-- Trecho citado --
════════════════════

Quanta saudade de mãe amargurada, que ao deitar a sua carta na caixa sentirá a
mesma impressão dilacerante de lançar com ela o coração!... Quanto conselho de
pai, martelado a soluços!... Quanto desespero de namorada confiando ao acaso
das viagens o seu pobre amor feito em frangalhos!... Quanta tristeza numa frase
em que se pergunta pelo anjinho, que se viu nascer e que longe cresce e se faz sábio, sem que os nossos olhos o
envolvam de carícias!... Quanto beijo dado no vácuo; quantos braços estendidos
a pedir socorro, caindo inertes sem ter que abraçar! Quanta mentira, quanto
desespero, quanta saudade!... Tudo isto passa pelo meu espírito anuviado,
dando-me a gélida impressão de temor!
Até os
pobres carteiros, cuja miséria reclama espórtula, têm um modo autoritário de
bater às nossas portas. Queiras ou não queiras, aí te vai a carta de pátio que
faz refluir todo o sangue ao coração, a frase crua que despedaça amizades, o
rendilhado fementido de um afeto que sentimos morto.

════════════════════

-- Dados armazenados --
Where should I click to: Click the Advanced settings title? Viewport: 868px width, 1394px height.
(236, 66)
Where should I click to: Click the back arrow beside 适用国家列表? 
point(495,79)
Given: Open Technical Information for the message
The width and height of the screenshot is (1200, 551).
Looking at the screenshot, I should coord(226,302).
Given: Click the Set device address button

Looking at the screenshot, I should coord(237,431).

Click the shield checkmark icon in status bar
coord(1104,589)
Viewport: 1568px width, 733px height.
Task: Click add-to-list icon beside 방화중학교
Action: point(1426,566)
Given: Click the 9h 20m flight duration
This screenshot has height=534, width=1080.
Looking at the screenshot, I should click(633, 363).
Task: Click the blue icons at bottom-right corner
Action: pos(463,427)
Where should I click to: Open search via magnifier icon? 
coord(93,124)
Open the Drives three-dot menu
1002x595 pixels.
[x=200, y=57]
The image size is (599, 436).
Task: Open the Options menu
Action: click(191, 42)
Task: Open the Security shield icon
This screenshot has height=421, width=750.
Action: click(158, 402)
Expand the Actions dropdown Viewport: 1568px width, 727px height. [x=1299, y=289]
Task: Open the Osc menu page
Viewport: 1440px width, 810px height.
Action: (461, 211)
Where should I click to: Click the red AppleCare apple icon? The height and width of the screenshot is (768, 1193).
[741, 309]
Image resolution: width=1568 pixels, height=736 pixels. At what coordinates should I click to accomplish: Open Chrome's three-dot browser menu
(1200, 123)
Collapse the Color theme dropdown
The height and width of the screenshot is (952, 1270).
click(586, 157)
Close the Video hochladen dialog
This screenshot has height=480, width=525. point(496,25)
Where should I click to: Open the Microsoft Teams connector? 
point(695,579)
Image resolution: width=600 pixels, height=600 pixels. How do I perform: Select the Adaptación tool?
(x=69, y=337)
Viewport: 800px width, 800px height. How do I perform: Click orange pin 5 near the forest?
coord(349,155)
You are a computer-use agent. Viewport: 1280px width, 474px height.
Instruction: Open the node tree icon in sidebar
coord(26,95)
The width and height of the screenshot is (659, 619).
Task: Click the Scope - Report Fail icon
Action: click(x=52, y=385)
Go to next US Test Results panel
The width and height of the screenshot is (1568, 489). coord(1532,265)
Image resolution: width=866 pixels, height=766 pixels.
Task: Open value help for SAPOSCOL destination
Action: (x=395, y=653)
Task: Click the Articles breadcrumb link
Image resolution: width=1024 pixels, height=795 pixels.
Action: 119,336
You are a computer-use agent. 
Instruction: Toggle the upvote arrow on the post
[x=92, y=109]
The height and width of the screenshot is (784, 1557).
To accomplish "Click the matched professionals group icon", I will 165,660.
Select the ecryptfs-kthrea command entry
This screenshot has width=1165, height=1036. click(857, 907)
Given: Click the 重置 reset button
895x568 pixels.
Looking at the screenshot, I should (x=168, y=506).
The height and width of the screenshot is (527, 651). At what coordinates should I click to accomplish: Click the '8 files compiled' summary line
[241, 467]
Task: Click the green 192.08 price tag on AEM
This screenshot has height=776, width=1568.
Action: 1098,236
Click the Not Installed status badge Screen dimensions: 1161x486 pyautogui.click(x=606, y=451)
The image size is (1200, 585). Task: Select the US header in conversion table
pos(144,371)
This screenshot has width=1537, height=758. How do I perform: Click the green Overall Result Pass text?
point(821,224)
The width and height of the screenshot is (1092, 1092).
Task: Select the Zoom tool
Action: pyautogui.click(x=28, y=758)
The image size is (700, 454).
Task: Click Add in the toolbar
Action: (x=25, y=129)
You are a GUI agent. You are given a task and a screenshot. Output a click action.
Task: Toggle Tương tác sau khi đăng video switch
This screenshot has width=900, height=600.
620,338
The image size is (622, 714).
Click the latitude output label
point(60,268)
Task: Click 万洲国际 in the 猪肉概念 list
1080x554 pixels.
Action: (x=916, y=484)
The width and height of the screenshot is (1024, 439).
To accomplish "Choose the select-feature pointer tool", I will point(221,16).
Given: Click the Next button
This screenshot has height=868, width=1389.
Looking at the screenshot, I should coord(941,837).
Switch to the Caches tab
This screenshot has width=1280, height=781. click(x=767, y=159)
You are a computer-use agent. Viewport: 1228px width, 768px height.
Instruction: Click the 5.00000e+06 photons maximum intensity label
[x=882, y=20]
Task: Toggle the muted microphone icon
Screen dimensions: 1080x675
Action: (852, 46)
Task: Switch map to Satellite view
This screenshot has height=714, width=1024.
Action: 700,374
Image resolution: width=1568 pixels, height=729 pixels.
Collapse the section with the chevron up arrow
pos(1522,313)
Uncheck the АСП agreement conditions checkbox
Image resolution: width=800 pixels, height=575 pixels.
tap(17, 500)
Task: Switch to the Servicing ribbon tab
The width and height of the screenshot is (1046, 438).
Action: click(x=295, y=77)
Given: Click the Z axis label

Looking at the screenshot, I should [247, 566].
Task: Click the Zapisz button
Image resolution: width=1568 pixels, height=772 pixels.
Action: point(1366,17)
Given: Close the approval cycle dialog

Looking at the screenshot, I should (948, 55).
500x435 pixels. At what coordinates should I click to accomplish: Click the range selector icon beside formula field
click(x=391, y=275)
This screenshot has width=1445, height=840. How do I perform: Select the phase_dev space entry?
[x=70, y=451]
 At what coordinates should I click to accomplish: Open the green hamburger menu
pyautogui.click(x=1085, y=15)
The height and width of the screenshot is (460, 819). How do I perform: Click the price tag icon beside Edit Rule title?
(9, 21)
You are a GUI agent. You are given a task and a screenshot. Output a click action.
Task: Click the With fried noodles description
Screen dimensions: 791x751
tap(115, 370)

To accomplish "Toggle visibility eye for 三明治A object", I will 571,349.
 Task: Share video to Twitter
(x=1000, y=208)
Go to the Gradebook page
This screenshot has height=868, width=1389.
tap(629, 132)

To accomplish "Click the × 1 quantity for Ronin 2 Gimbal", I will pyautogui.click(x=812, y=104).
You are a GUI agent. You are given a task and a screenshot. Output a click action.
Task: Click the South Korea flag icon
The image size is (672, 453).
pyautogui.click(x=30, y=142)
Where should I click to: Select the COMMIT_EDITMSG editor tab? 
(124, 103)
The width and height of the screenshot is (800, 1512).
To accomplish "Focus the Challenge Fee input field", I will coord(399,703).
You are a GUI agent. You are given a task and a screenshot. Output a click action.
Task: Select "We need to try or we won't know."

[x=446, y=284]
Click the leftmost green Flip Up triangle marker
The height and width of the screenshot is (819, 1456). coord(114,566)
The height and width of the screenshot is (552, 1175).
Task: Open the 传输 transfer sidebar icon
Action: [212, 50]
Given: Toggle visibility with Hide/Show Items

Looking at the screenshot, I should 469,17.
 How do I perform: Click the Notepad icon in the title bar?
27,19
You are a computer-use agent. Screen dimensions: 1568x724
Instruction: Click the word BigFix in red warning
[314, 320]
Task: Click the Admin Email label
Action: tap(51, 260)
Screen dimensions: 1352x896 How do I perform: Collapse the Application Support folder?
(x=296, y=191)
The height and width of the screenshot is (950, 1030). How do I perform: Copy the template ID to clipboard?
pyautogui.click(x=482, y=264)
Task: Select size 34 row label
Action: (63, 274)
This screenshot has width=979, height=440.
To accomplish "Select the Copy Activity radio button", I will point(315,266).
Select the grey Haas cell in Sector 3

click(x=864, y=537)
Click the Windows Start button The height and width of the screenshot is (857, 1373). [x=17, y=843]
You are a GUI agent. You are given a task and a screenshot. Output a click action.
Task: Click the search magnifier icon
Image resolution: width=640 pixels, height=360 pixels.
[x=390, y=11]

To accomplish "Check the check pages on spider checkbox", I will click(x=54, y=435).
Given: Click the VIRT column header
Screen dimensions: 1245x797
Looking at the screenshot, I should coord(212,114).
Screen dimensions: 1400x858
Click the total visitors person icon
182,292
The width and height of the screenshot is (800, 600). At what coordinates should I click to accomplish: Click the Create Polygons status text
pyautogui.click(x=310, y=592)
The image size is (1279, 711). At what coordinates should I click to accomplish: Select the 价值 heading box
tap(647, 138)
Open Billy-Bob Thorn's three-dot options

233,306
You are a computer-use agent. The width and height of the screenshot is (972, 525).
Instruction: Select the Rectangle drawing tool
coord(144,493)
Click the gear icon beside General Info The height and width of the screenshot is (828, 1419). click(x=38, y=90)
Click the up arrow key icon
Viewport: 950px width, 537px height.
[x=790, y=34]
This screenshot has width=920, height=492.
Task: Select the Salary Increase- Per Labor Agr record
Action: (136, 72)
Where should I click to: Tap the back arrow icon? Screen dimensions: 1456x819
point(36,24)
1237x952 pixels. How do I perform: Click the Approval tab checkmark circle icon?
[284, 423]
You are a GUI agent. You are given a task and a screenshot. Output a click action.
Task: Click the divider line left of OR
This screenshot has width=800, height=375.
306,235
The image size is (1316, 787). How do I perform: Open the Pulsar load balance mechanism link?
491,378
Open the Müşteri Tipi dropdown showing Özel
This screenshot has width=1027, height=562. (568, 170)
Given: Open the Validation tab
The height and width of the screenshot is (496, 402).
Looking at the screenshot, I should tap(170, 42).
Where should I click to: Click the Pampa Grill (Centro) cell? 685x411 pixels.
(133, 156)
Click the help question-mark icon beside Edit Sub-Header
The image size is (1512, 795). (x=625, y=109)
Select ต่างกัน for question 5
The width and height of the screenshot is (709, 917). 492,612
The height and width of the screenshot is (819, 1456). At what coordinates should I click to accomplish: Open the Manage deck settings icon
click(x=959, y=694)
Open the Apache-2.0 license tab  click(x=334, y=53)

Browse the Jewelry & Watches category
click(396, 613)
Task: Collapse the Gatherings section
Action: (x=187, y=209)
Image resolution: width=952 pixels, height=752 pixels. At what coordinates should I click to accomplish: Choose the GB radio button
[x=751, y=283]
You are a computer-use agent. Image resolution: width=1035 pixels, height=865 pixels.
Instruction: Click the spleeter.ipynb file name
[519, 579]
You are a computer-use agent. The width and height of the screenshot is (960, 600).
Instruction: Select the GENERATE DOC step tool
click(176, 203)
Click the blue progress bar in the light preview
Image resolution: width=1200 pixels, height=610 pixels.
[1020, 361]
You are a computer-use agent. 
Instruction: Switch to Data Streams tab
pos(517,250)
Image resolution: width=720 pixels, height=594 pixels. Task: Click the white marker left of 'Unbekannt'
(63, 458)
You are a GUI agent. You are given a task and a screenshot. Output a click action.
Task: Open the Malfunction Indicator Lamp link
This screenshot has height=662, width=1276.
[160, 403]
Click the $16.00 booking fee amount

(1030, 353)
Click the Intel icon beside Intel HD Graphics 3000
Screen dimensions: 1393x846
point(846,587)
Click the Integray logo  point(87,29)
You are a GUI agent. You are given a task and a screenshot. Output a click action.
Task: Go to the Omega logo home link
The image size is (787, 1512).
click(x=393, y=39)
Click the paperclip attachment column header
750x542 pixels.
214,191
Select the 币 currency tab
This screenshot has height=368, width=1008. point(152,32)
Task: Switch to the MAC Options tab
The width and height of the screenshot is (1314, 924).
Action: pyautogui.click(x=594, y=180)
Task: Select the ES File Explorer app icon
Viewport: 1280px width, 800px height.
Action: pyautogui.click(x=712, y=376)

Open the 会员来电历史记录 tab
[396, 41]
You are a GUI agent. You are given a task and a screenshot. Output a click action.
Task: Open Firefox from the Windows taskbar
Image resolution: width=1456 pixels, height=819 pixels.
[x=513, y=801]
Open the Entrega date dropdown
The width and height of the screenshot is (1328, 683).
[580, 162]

════════════════════

-- Objetivo declarado A --
Por favor, traduza para o inglês esta frase do trecho sobre as cartas: "Tudo isto passa pelo meu espírito anuviado, dando-me a gélida impressão de temor!"
-- Objetivo declarado B --
Reescreva a parte do trecho sobre as cartas que abre com as palavras que contêm "Quanta saudade de" e fecha com "impressão de temor!", trocando "saudade" por "nostalgia".
-- Objetivo declarado C --
Escreva o que vem depois da última frase do trecho sobre as cartas.

-- Resultado final A --
All this passes through my clouded mind, giving me the icy sensation of dread!

-- Resultado final B --
Quanta nostalgia de mãe amargurada, que ao deitar a sua carta na caixa sentirá a
mesma impressão dilacerante de lançar com ela o coração!... Quanto conselho de
pai, martelado a soluços!... Quanto desespero de namorada confiando ao acaso
das viagens o seu pobre amor feito em frangalhos!... Quanta tristeza numa frase
em que se pergunta pelo anjinho, que se viu nascer e que longe cresce e se faz sábio, sem que os nossos olhos o
envolvam de carícias!... Quanto beijo dado no vácuo; quantos braços estendidos
a pedir socorro, caindo inertes sem ter que abraçar! Quanta mentira, quanto
desespero, quanta nostalgia!... Tudo isto passa pelo meu espírito anuviado,
dando-me a gélida impressão de temor!

-- Resultado final C --
Sobre uma
carta encontrada, toda uma vida se pode refazer; desenhar justamente um
caráter; ter quase palpável, diante dos nossos olhos, a figura sorridente ou
lacrimosa, entusiasta ou fria, resignada ou inquieta, que ao papel confiou as
suas impressões. Mas nenhuma como esta, que uma piedade estranha roubou à bruta
indiferença de um pai, dá a flagrância de uma alma.
Por
delicadíssima oferta de quem sente a vida como eu a sinto e compreende como eu
compreendo a amargura dos que sofrem, ela me chegou às mãos, tal qual a vou
copiar:
—
“(Bretagne) le 8 Fevrier 1892.
Je rèponds a
ta lettre reçu le 2 Fevrier nous sommes en très bonne santé nous désirons que
toi il en soit de même. Nous avons reçu avec beaucoup de plaisir les details de ta situation
soit sur le passée comme sur le prèsent. Je s'ai que tu n'est pas en peine pour
diriger tous les travaux comme ils se font
en France. Pour faire la cuisine tu n'est pas noice l'on doit être content
d'avoir un aussi bon cuisinier que toi surtout pour lapin et lievre. Avec 3 jambons et du lard tu en a là pour
prépare beaucoup des liévres.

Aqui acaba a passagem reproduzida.